[[ Page extract open ]]

The Ohio State University See College and University Names chapter.
The Ohio State University South Centers See College and University Names chapter.
The Ohio State University Stone Laboratory See College and University Names chapter.
times Use figures and omit the zeros for on-the-hour times. Use a colon to separate hours from minutes. To avoid confusion, use noon and midnight instead of 12 p.m. and 12 a.m. Avoid such redundancies as 10 a.m. this morning and 10 p.m. tonight. The construction 4 o’clock is acceptable, but time listings with a.m. and p.m. are preferred: 1 a.m., 3:30 p.m., 11 a.m. to 3 p.m., 1–3 p.m., 8:30 a.m. to 5 p.m., 8 a.m. to noon.
titles (of books, reference works, journals, magazines, newspapers) Use italics for titles of books, dictionaries, encyclopedias, journals, magazines, movies, newspapers, and songs. Use quotation marks for titles of book chapters; conferences, exhibits, lectures, and speeches; dictionary and encyclopedia entries; and journal, magazine, and newspaper articles.
See separate listings in the latest edition of The Chicago Manual of Style.

[[ Page extract closed ]]

What is being asked:
From the style guide excerpt above, copy out the passage that begins with "The Ohio State University South" and stops after "a.m. to noon.". Keep every word and mark unchanged.

[[ Collected material open ]]

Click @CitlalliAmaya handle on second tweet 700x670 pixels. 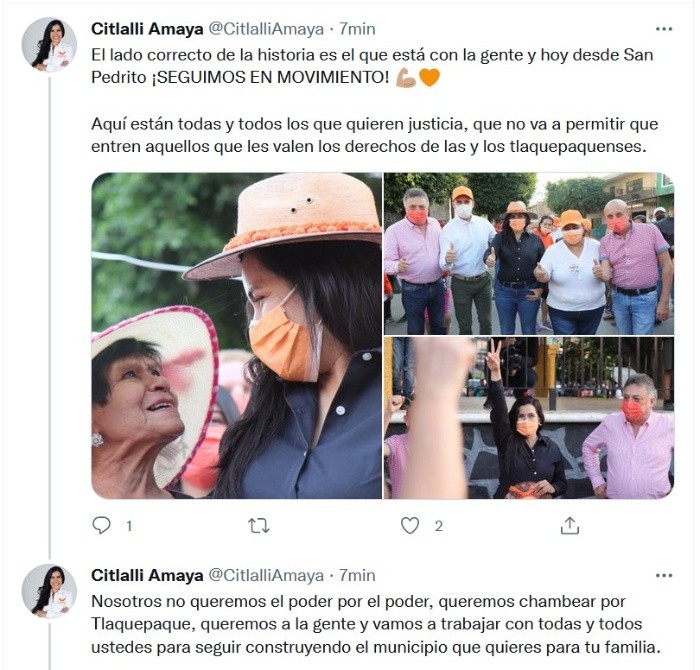tap(266, 575)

[[ Collected material closed ]]

Expected output:
The Ohio State University South Centers See College and University Names chapter.
The Ohio State University Stone Laboratory See College and University Names chapter.
times Use figures and omit the zeros for on-the-hour times. Use a colon to separate hours from minutes. To avoid confusion, use noon and midnight instead of 12 p.m. and 12 a.m. Avoid such redundancies as 10 a.m. this morning and 10 p.m. tonight. The construction 4 o’clock is acceptable, but time listings with a.m. and p.m. are preferred: 1 a.m., 3:30 p.m., 11 a.m. to 3 p.m., 1–3 p.m., 8:30 a.m. to 5 p.m., 8 a.m. to noon.